Mississippi Governor Vetoes Part of Education Bill Over Pay Plan

Mississippi Gov. Tate Reeves has vetoed most of the state education budget for the new fiscal year because it would have changed a bonus pay plan for some teachers. Photo courtesy State of Mississippi

Mississippi Gov. Tate Reeves has vetoed most of the state education budget for the new fiscal year because it would have changed a bonus pay plan for some teachers. Photo courtesy State of Mississippi

JACKSON, Miss. (AP) — Mississippi Gov. Tate Reeves has vetoed most of the state education budget for the new fiscal year because it would have changed a bonus pay plan for some teachers.

Republican Reeves announced that and other vetoes late Wednesday.

The education budget, House Bill 1700, would have altered a program that gives extra pay to teachers in schools that show improvement or that are consistently high-performing. Reeves wrote that 23,157 teachers would lose money they have already earned.

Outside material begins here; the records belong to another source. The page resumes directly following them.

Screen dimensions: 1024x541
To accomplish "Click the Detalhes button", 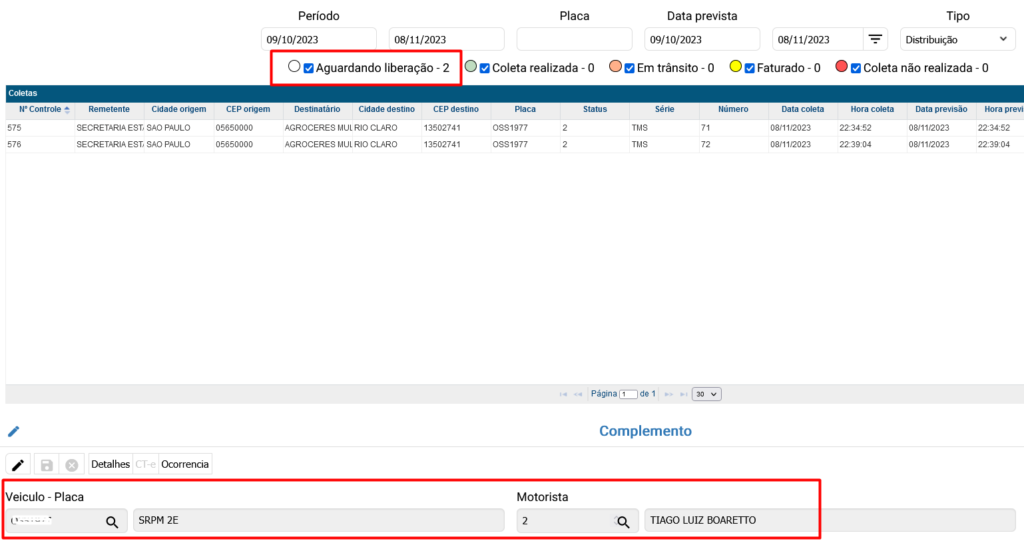I will [110, 465].
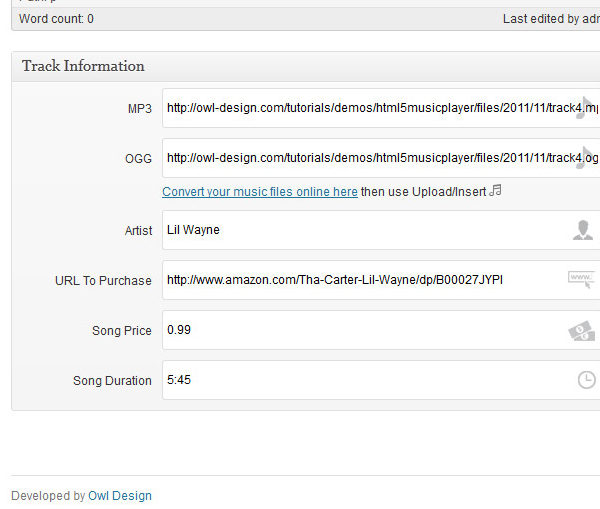
Task: Click the small music note icon after Upload/Insert
Action: coord(496,190)
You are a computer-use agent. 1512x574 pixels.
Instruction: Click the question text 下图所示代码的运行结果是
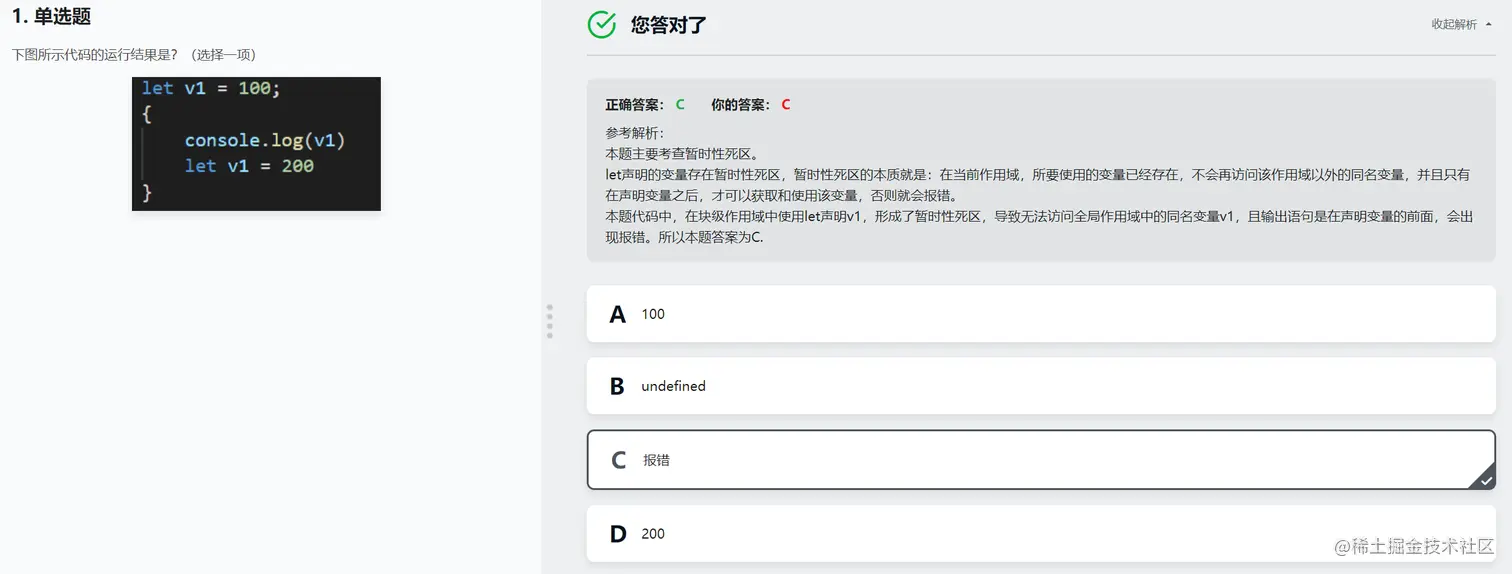[95, 55]
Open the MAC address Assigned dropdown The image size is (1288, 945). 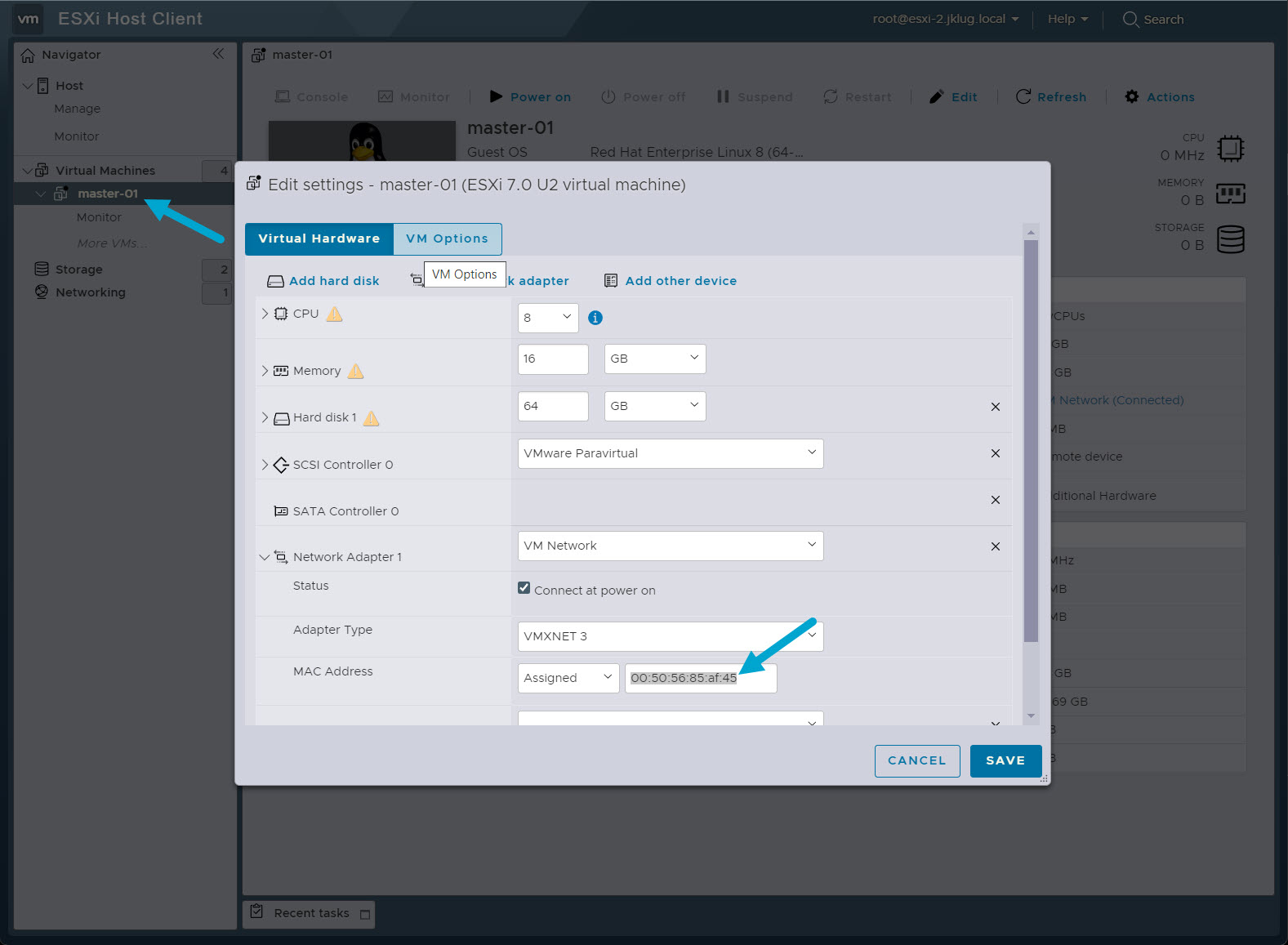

“This is a program that has been instrumental in improving our state’s education system,” Reeves wrote on Facebook. “It gives additional pay to teachers in schools that are highly rated or improve a letter grade. Thousands of Mississippi teachers rely on it — from Barack Obama Elementary in Jackson to Harper McCaughan Elementary in Long Beach."

Nancy Loome, executive director of the Parents' Campaign, which lobbies for and promotes public school funding, wrote in an e-mail to supporters on Thursday, "The governor has alleged, wrongly, that the veto was needed because the Legislature 'cut a teacher pay program...quietly, without much or any conversation.' He added, 'Pretty much nobody in the legislature or education community knew about it until we discovered it...'"

"That is blatantly false," she wrote. "The truth is that Appropriations Chair Briggs Hopson, in describing the bill in committee and on the floor, explained to the Senate that they were transferring money from the School Recognition Program into the MAEP to avoid deeper cuts and protect teacher salaries in a very difficult budget year."

Reeves also wrote that legislators did not eliminate the $26 million, but moved it to a fund that administrators control, characterizing it differently.

“The philosophy is: it should be re-distributed throughout so that everybody gets a small piece, rather than rewarding success,” Reeves wrote.

When legislators started meeting in January, there was broad consensus that they would try to give a pay raise to teachers and teachers' assistants. Those plans were dropped after the coronavirus pandemic struck and economic damage created uncertainty about the state budget.

Reeves wrote that some legislators have sought for years to change the teacher bonus pay plan that is based on schools' performance, and he believes it was done in House Bill 1700 without a substantial debate.

“After I’ve vetoed the bill, the legislature has a chance to come back and override my veto — locking in a teacher pay cut. Or they can sustain it and fix this,” Reeves wrote. “I suspect most legislators didn’t realize that they were voting to cut teacher pay, and they will fix it.”

A special session would be delayed because many people who work in the Capitol are quarantined after being exposed to the new coronavirus. At least 26 legislators and 10 others who work in the Capitol have tested positive for COVID-19, the state health officer said Wednesday. It's possible the numbers are higher because some legislators were tested after returning to their hometowns.

The state budget year began July 1. Reeves wrote that the Department of Education will function temporarily under authority of a letter from him, backed up by a legal opinion from the attorney general, “stating that they constitutionally have to perform their duties until the legislature can fix this.”